According to the house sale price excerpt, what does the distribution of SalePrice look like after the log transform?

Excerpt »
>>>>>

1.2. Distribution of SalePrice (target variable)¶
from scipy import stats
sns.distplot(housing.SalePrice, kde=False, bins=30)
plt.text(x=5e5, y=100,s='Skew = %.3f' %(housing.SalePrice.skew()),fontdict={'fontsize':14})
_=plt.xticks(rotation = 45)

Distribution has a postive skew. Let apply a log tranform.
housing['log1p(SalePrice)'] = np.log1p(housing['SalePrice'])
plt.figure(figsize=(15,5))
plt.subplot(1,2,1)
sns.distplot(housing.SalePrice, kde=False, bins=30)
plt.text(x=5e5, y=100,s='Skew = %.3f' %(housing.SalePrice.skew()),fontdict={'fontsize':14})
_=plt.xticks(rotation = 45)
plt.subplot(1,2,2)
sns.distplot(housing['log1p(SalePrice)'], kde=False, bins=30)
_=plt.text(x=12.5, y=150,s='Skew = %.3f' %(housing['log1p(SalePrice)'].skew()),fontdict={'fontsize':14})

Looks close to normal after tranforming.
1.3. Outlier Identification¶
1.3.1. Distribution of GrLivArea¶
sns.distplot(housing.GrLivArea, kde=False, bins=30)
plt.text(x=3000, y=150,s='Skew = %.3f' %(housing.GrLivArea.skew()),fontdict={'fontsize':14})
_=plt.xticks(rotation = 45)

Distribution has positve skew.
Lets also apply log tranform to GrLivArea.
# Initialize a transformer list object to keep track of all data preprocessing steps
transformers = []
def log1p(X,columns):
X_new = X.copy()
for col in columns:
X_new['log1p({})'.format(col)] = np.log1p(X_new[col])
#X_new.drop(col,axis=1,inplace=True)
return X_new
from sklearn.preprocessing import FunctionTransformer
log_trans = FunctionTransformer(log1p,validate=False,
kw_args=dict(columns=['GrLivArea']))
transformers.append(('log_trans',log_trans))
housing['log1p(GrLivArea)'] = np.log1p(housing.GrLivArea)
plt.figure(figsize=(15,5))

<<<<<

(Source records)
>>>>>

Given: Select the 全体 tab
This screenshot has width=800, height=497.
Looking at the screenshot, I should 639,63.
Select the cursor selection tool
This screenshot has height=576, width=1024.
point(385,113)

<<<<<

Full solution »
It looks close to normal.